Ele tossiu, formulando a resposta com cuidado.

— Existiram santos que foram usados, mesmo não sendo imaculados, não se torture com isso, talvez eu tenha sido muito cruel com você — Esticou a mão sobre a mesa e a colocou sobre a minha.

— Eu só desejo que seja feliz, me perdoe por tê-lo feito acreditar em tudo isso, você tinha o direito de saber, eu estava te ferindo com a verdade, quando pensei que te protegia com a mentira — Fechou os olhos por um breve segundo, sofrendo com o peso de seu erro.

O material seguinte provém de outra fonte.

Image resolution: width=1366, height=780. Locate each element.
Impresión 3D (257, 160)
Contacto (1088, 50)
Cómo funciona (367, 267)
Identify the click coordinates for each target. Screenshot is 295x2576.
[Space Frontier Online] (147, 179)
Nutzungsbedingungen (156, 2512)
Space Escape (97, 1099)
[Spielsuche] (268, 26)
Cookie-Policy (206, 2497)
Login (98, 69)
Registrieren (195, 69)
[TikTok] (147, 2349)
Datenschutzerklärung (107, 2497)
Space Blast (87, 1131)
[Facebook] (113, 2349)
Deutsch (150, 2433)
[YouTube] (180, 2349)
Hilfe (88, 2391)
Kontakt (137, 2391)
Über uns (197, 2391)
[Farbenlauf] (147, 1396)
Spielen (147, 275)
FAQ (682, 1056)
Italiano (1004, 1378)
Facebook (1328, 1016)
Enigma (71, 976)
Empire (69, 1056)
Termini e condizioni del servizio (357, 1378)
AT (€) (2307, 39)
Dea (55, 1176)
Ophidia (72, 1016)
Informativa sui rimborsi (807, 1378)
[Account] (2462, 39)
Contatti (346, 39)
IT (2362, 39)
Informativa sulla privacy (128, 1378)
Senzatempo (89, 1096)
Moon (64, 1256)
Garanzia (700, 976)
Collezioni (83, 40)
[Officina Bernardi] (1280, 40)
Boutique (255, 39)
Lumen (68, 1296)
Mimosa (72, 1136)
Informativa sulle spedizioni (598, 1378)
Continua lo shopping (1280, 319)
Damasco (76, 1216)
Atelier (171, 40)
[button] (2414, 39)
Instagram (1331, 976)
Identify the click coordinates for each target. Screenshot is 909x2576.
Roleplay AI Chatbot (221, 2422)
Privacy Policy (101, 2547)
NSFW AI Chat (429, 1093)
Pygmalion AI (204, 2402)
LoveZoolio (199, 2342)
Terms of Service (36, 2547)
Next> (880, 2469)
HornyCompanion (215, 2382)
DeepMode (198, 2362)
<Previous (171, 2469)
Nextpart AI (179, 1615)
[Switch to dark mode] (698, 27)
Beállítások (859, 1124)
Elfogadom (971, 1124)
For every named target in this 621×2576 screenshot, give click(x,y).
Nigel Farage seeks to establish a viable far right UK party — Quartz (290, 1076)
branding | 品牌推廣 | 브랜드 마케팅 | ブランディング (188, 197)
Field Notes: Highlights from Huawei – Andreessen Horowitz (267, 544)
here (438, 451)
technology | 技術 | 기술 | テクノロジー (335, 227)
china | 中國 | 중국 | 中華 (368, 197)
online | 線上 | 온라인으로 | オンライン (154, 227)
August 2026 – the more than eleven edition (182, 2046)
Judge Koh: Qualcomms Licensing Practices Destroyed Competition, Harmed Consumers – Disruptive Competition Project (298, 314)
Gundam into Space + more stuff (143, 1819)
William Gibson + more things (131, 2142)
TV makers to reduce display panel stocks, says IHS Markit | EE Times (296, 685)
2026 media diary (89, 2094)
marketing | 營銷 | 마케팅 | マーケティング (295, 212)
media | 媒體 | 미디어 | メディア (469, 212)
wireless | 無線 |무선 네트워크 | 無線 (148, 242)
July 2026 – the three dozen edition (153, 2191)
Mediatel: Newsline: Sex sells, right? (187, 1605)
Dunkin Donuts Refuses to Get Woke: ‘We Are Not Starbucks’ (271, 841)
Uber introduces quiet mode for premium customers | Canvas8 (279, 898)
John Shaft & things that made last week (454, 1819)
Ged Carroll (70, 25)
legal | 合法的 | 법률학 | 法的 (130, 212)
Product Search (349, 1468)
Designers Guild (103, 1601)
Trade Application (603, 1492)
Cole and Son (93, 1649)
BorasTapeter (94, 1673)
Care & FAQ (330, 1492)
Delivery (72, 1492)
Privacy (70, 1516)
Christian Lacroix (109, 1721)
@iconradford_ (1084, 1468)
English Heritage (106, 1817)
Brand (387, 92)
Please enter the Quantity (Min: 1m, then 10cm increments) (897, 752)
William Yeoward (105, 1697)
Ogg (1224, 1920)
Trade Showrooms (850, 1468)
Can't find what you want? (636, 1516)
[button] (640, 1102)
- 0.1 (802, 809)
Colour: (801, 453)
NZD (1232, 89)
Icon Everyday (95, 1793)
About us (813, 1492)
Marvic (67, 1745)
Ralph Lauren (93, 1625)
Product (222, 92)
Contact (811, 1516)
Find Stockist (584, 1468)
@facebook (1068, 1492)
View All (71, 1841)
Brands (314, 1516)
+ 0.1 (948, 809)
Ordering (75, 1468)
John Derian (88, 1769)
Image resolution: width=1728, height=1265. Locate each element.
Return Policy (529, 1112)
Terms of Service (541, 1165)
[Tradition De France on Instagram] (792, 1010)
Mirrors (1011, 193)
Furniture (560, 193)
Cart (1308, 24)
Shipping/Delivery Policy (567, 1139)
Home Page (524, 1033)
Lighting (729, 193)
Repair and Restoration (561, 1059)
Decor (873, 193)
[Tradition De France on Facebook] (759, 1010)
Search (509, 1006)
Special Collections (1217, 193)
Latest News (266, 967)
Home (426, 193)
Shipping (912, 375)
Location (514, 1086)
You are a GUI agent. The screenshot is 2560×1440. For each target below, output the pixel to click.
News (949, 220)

— A única coisa que me resta no mundo é Isadora, e você... acha que eu posso impedir? Que posso salvá-la? — sibilei, sentindo o rosto ser tomado pelas lágrimas.

— Se está disposto a lutar pelo amor de alguém, a ponto de enfrentar o diabo se for preciso, em nome deste amor que sentem... já tem a resposta — Deu um suspiro profundo, se levantou e inclinou sobre a mesa, beijando o topo da minha cabeça.